Wagner nega qualquer irregularidade. Sua defesa pediu inclusive o adiamento de depoimento à Polícia Federal alegando não ter tido acesso integral aos autos. O senador reconhece amizade com Augusto Lima, mas sustenta que não praticou qualquer ato ilícito.

Nesta quinta-feira, poucas horas depois da divulgação da pesquisa Quaest, o próprio presidente Lula saiu publicamente em defesa do aliado.

“Tenho consciência que o Wagner é honesto”, declarou o presidente durante entrevista à TV Globo. Lula ressaltou, porém, que, caso alguma irregularidade seja comprovada, Wagner deverá responder como qualquer outra pessoa.

O líder da pesquisa, Rui Costa, também chega à eleição tendo de conviver com uma investigação criminal de grande repercussão.

O caso envolve a compra de 300 respiradores pelo Consórcio Nordeste durante a pandemia de Covid-19, quando Rui era governador da Bahia e presidente da entidade. Foram pagos antecipadamente R$ 48,7 milhões à empresa Hempcare Pharma, mas os equipamentos nunca foram entregues. O episódio é objeto de investigação da Polícia Federal.

Em julho deste ano, uma auditoria técnica do Tribunal de Contas do Estado da Bahia voltou a colocar Rui no centro do episódio. Os auditores apontaram “erros administrativos grosseiros” na contratação e recomendaram a rejeição das contas referentes à gestão do Consórcio Nordeste em 2020.

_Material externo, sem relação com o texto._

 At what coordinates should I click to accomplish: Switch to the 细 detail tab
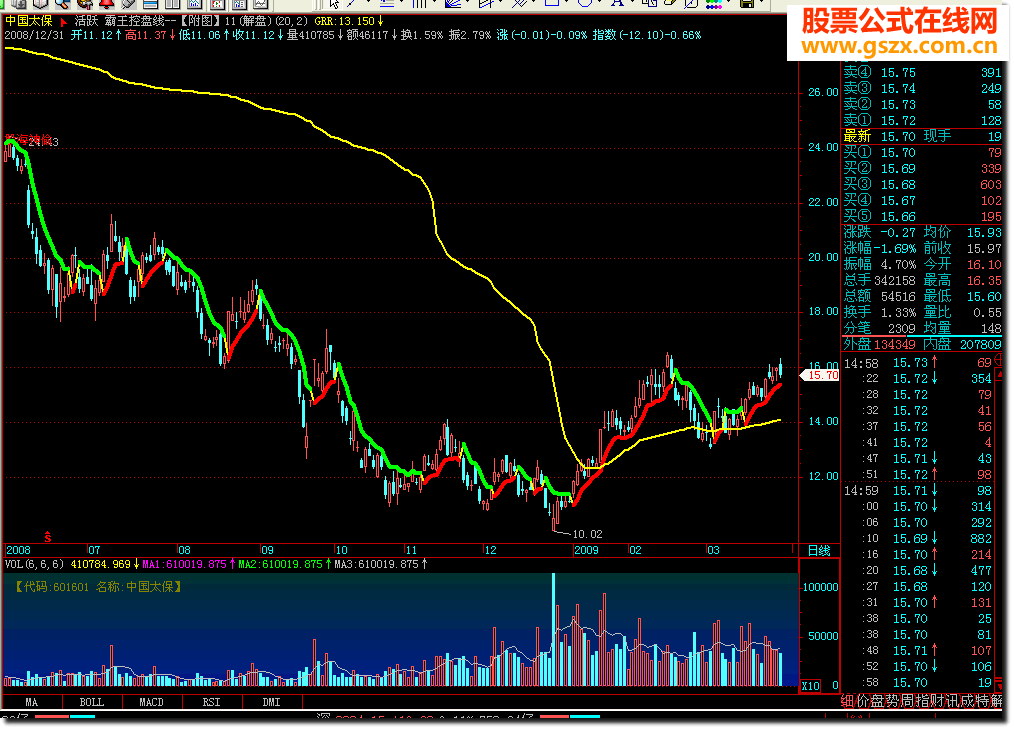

Segundo o relatório, o pagamento foi autorizado sem que fossem verificadas adequadamente as condições técnicas e financeiras da empresa. A Hempcare tinha capital social de apenas R$ 100 mil, havia sido criada poucos meses antes e não possuía registro na Anvisa para comercializar equipamentos médicos. Os técnicos também apontaram que alertas e condicionantes apresentados pela Procuradoria-Geral do Estado não teriam sido devidamente observados antes do pagamento antecipado.

O inquérito criminal continua em tramitação. Em julho, o ministro Flávio Dino determinou que a investigação fosse devolvida ao Superior Tribunal de Justiça. A defesa de Rui Costa nega irregularidades e afirma que o então governador foi responsável por determinar medidas destinadas justamente à recuperação do dinheiro após a empresa não entregar os equipamentos.